# [THE PROBLEM]
Look for the string "dropdown" in the data below, and copy each line that holds it.

# [EXERCISE DATA]
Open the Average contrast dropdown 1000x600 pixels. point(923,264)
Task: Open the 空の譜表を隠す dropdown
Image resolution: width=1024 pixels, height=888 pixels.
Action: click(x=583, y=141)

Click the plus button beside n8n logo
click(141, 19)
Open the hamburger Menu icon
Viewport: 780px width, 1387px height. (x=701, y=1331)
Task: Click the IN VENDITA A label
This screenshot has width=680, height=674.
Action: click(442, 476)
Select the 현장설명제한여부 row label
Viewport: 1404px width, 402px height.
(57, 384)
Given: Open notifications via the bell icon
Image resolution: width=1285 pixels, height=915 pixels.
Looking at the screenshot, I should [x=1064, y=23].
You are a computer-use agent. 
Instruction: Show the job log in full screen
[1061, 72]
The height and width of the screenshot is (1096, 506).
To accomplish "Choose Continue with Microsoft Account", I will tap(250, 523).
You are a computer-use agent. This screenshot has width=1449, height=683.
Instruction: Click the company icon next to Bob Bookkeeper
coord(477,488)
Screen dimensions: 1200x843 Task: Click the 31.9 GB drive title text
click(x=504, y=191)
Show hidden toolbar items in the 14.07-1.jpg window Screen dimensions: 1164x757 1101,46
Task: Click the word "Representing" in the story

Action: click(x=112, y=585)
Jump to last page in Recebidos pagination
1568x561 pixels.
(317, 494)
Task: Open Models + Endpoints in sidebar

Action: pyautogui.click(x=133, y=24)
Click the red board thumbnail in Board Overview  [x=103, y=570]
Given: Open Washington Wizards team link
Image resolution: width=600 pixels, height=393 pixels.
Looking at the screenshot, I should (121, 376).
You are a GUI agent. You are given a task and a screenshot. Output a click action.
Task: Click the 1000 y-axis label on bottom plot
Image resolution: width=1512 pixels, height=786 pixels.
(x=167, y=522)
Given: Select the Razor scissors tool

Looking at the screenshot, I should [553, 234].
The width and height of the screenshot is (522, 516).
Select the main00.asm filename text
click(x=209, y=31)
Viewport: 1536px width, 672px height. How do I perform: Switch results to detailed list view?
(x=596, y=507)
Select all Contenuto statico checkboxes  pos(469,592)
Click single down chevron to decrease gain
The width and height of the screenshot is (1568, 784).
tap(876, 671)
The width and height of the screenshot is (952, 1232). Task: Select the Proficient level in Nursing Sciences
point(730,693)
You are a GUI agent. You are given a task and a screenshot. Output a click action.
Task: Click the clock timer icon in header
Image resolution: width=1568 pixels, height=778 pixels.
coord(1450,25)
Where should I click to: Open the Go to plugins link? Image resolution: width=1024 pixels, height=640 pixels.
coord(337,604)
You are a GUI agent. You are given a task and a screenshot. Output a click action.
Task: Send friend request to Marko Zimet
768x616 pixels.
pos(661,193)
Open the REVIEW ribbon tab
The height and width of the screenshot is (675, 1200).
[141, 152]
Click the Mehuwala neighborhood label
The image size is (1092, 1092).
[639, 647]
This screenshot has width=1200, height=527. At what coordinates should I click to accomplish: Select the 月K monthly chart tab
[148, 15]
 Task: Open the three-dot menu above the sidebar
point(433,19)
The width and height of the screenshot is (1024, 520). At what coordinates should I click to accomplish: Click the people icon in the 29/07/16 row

# [RESULT BELOW]
Open the Average contrast dropdown 1000x600 pixels. point(923,264)
Task: Open the 空の譜表を隠す dropdown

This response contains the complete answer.